How to fit a laser-scanning microscope into a 2mm diameter tube
Kyle Quinn
Optical microscopy can provide high-resolution images of cellular morphology and matrix organization, which can be utilized to diagnose disease or trauma. However, achieving an adequate signal-to-noise ratio at imaging depths exceeding 1mm is very challenging. As a result, the initial clinical applications for optical microscopy techniques have largely focused on skin pathology. One approach to unlocking a wider spectrum of clinical applications for biomedical optics is miniaturizing the distal end of microscopes into endoscopic probes.
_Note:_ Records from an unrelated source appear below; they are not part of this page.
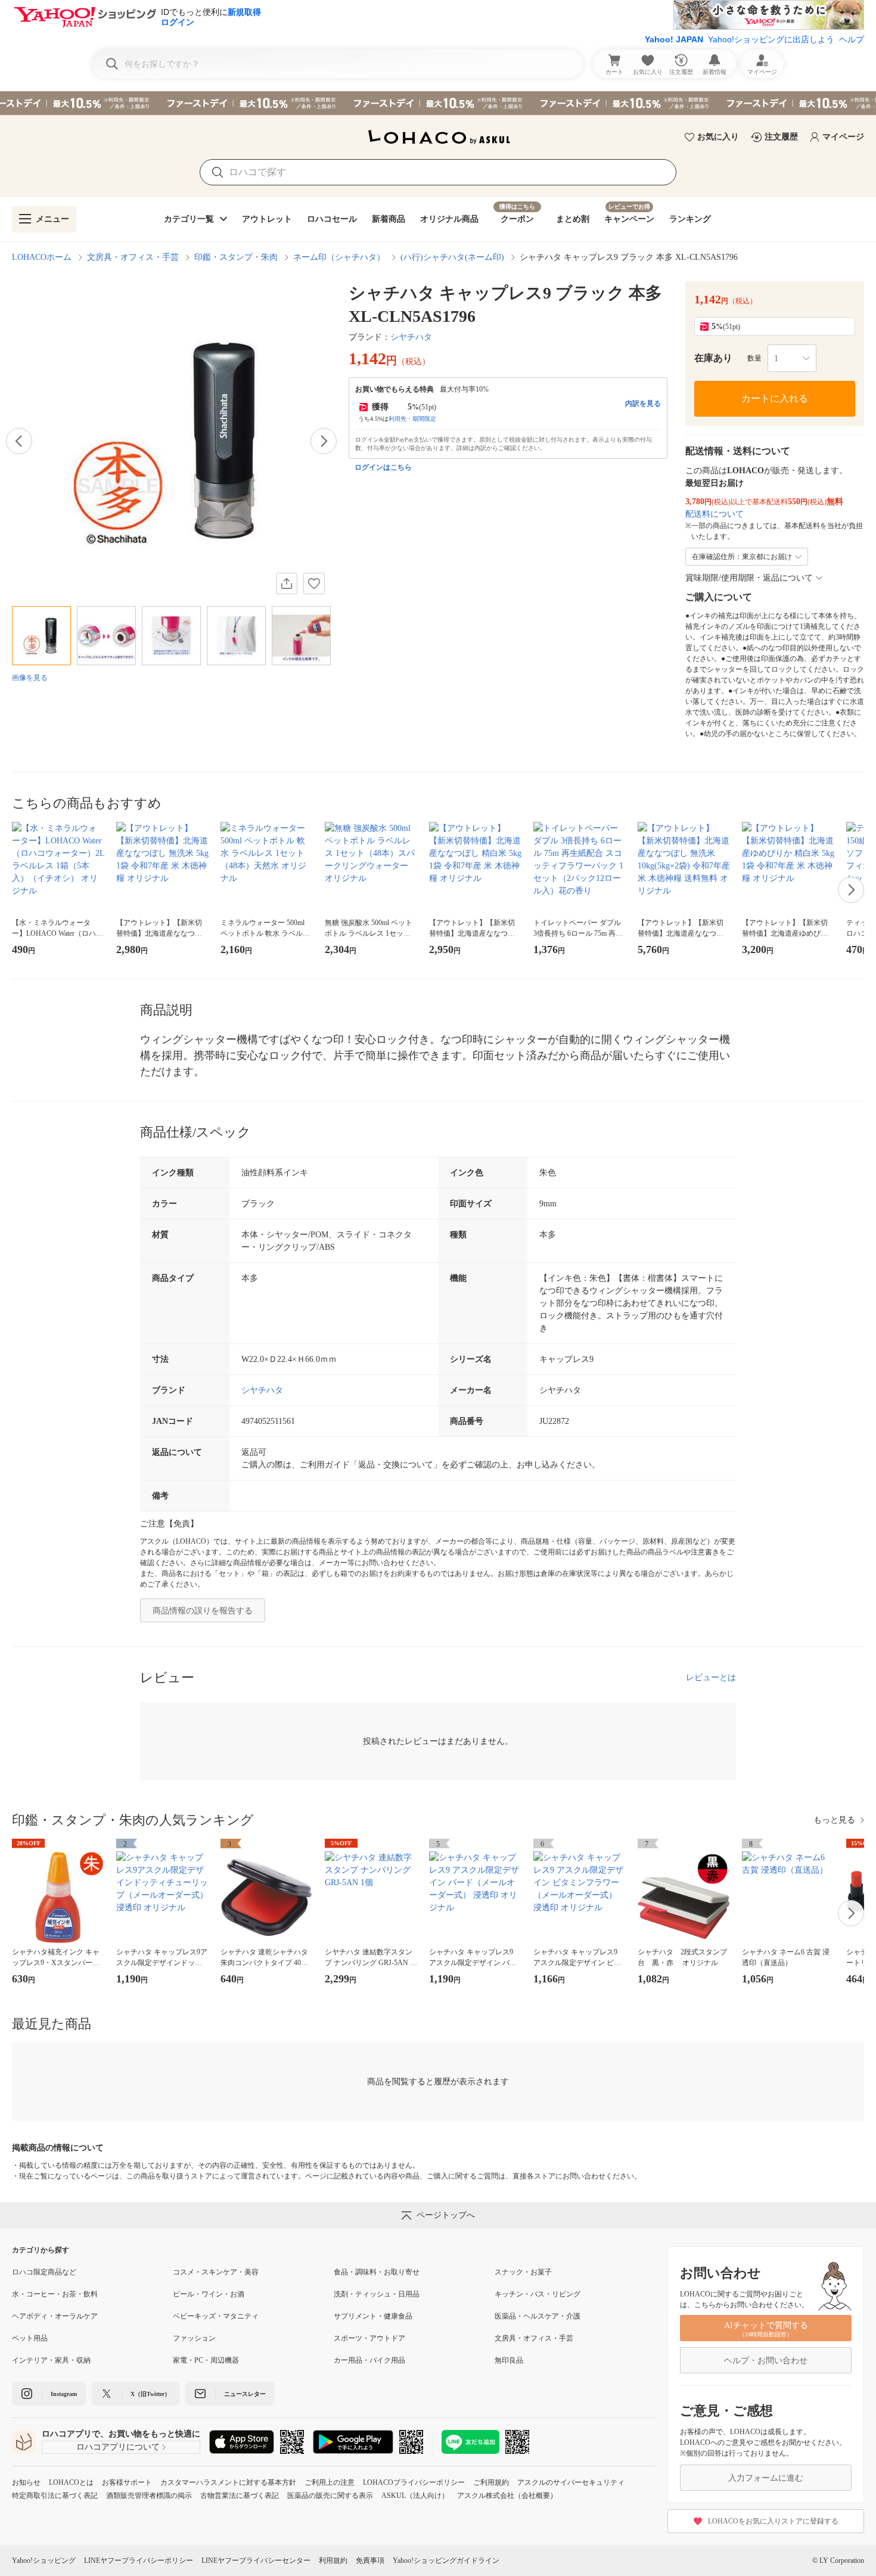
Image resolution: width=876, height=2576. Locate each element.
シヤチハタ (411, 337)
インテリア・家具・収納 (51, 2360)
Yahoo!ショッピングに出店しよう (771, 39)
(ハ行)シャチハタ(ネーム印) (452, 257)
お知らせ (26, 2482)
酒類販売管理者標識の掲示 (149, 2495)
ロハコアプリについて (118, 2446)
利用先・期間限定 (412, 418)
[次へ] (323, 441)
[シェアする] (286, 583)
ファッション (194, 2338)
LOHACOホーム (42, 257)
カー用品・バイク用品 (369, 2360)
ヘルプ (851, 39)
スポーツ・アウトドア (369, 2338)
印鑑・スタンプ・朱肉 (236, 257)
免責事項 (370, 2560)
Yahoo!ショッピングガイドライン (446, 2560)
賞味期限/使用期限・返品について (749, 577)
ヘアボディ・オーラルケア (55, 2316)
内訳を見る (643, 403)
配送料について (714, 514)
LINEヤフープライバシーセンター (255, 2560)
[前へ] (19, 441)
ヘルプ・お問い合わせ (765, 2360)
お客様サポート (127, 2482)
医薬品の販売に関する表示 (330, 2495)
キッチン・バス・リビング (537, 2294)
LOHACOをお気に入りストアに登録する (773, 2521)
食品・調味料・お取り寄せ (377, 2272)
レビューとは (711, 1677)
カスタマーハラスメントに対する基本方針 (228, 2482)
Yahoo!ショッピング (44, 2560)
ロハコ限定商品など (44, 2272)
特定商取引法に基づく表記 (55, 2495)
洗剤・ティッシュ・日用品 (377, 2294)
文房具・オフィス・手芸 (133, 257)
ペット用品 (30, 2338)
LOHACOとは (71, 2482)
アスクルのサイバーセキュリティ (571, 2482)
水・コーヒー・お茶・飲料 (55, 2294)
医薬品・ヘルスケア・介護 (537, 2316)
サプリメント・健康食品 (373, 2316)
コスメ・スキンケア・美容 (216, 2272)
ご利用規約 (491, 2482)
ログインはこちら (383, 467)
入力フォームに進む (765, 2477)
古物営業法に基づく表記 (239, 2495)
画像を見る (30, 678)
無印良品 (509, 2360)
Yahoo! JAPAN (674, 39)
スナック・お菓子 (523, 2272)
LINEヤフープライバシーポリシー (138, 2560)
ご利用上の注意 (330, 2482)
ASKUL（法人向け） (415, 2495)
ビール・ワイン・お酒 (208, 2294)
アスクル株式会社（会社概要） (507, 2495)
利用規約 (333, 2560)
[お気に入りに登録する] (314, 583)
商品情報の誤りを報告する (203, 1610)
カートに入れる (774, 398)
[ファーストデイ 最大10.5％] (438, 103)
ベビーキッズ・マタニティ (216, 2316)
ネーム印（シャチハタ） (339, 257)
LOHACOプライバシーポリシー (414, 2482)
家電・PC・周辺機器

Over the last 20 years, researchers have been developing endomicroscopes to enable confocal or multi-photon microscopy in hard to reach places like the gastro-intestinal (GI) track. Dr. Xingde Li and his team of researchers in the Laboratory of Biophotonics Imaging Technologies at Johns Hopkins University have been leading the way by developing novel fiber-optic endomicroscopes to perform non-destructive, real-time optical biopsies. There are a number of engineering challenges associated with miniaturizing an objective lens and laser scanning system while still obtaining high-quality multi-photon microscopy images. Rapid scanning times, efficient light collection, minimal chromatic aberrations, and maintaining ultrashort pulses at the distal end of the fiber represent a few of the criteria that should be met when designing flexible endomicroscopes for multi-photon use. Dr. Li’s group has not only met these challenges, but packaged their probe within a slim 2mm-diameter hypodermic tube. They utilize a double-clad fiber (DCF) for both transmitting excitation and emission light and a small miniaturized compound lens at the distal end of their probe. Rapid scanning in a 2D spiral pattern is achieved by actuating the optical fiber cantilever with a piezoelectric (PZT) resonator.
In his plenary lecture at BIOMED 2014, Dr. Xingde Li will be discussing the continued development of this technology and some of its potential applications. His group is currently assessing the diagnostic value of this technology for quantifying the risk of pre-term birth (PTB)- a major cause of infant mortality. Because structural and biochemical changes within the cervix may precede uterine contractility, their endomicroscope may provide quantitative biomarkers to identify woman at risk for PTB. Using a mouse model, their initial work has focused on SHG imaging of collagen organization using their probe. At BIOMED, Dr. Li will discuss more recent efforts in this mouse model to acquire additional information through the collection of two photon excited fluorescence from NADH, FAD, and elastin.
The quantification of these endogenous biomarkers through endomicroscopy has applications beyond cervical assessments, including the potential for non-invasive optical biopsies of the small intestine, colon, kidney, and pancreas. Although much effort has been placed on translating endomicroscopy technology to the clinic, Dr. Li also emphasizes that these devices can also be an enabling technology in basic science research. Research involving 3D in vitro tissue cultures or in vivo animal models can benefit from non-destructive, depth-resolved biochemical and microstructural assessments. His endomicroscope may be particularly amenable to researching infectious diseases, in which the distal end of the technology could reside within an enclosed space designed for higher biosafety levels. The neuroscience community has also been an early adopter of multi-photon microscopy technology, and Dr. Li will also touch on potential applications in brain imaging on awake animals. Whether you are interested in microscopy applications for the laboratory or the clinic, be sure to check out Dr. Li’s plenary session in April.